MATERIALS PROVIDED:
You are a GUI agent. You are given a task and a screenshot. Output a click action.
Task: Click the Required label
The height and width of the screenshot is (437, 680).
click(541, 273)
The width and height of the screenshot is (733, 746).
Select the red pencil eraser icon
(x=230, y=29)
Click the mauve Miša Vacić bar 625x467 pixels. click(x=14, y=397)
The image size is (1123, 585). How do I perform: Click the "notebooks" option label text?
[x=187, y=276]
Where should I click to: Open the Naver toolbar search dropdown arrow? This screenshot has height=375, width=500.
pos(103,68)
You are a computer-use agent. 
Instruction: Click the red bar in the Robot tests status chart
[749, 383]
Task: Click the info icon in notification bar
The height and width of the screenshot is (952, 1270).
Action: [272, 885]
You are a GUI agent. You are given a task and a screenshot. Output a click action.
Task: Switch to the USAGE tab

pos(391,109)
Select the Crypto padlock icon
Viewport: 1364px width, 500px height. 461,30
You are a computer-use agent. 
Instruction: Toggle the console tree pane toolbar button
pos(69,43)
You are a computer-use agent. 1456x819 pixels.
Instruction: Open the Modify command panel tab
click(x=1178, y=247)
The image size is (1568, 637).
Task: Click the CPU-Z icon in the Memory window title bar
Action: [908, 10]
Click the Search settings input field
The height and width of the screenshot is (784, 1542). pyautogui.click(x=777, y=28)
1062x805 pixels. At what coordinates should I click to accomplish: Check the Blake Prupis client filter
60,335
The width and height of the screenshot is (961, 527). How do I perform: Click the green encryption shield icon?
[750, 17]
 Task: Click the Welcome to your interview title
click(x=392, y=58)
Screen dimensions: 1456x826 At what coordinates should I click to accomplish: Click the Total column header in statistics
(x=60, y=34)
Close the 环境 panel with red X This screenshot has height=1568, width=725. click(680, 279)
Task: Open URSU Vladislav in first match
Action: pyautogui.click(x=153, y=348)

THE TASK:
Can you set out every line of the records above as a JSON list of strings, one string per line, with blank lines left out?

PROBLEM SOLUTION:
[
  "You are a GUI agent. You are given a task and a screenshot. Output a click action.",
  "Task: Click the Required label",
  "The height and width of the screenshot is (437, 680).",
  "click(541, 273)",
  "The width and height of the screenshot is (733, 746).",
  "Select the red pencil eraser icon",
  "(x=230, y=29)",
  "Click the mauve Miša Vacić bar 625x467 pixels. click(x=14, y=397)",
  "The image size is (1123, 585). How do I perform: Click the \"notebooks\" option label text?",
  "[x=187, y=276]",
  "Where should I click to: Open the Naver toolbar search dropdown arrow? This screenshot has height=375, width=500.",
  "pos(103,68)",
  "You are a computer-use agent. ",
  "Instruction: Click the red bar in the Robot tests status chart",
  "[749, 383]",
  "Task: Click the info icon in notification bar",
  "The height and width of the screenshot is (952, 1270).",
  "Action: [272, 885]",
  "You are a GUI agent. You are given a task and a screenshot. Output a click action.",
  "Task: Switch to the USAGE tab",
  "pos(391,109)",
  "Select the Crypto padlock icon",
  "Viewport: 1364px width, 500px height. 461,30",
  "You are a computer-use agent. ",
  "Instruction: Toggle the console tree pane toolbar button",
  "pos(69,43)",
  "You are a computer-use agent. 1456x819 pixels.",
  "Instruction: Open the Modify command panel tab",
  "click(x=1178, y=247)",
  "The image size is (1568, 637).",
  "Task: Click the CPU-Z icon in the Memory window title bar",
  "Action: [908, 10]",
  "Click the Search settings input field",
  "The height and width of the screenshot is (784, 1542). pyautogui.click(x=777, y=28)",
  "1062x805 pixels. At what coordinates should I click to accomplish: Check the Blake Prupis client filter",
  "60,335",
  "The width and height of the screenshot is (961, 527). How do I perform: Click the green encryption shield icon?",
  "[750, 17]",
  " Task: Click the Welcome to your interview title",
  "click(x=392, y=58)",
  "Screen dimensions: 1456x826 At what coordinates should I click to accomplish: Click the Total column header in statistics",
  "(x=60, y=34)",
  "Close the 环境 panel with red X This screenshot has height=1568, width=725. click(680, 279)",
  "Task: Open URSU Vladislav in first match",
  "Action: pyautogui.click(x=153, y=348)"
]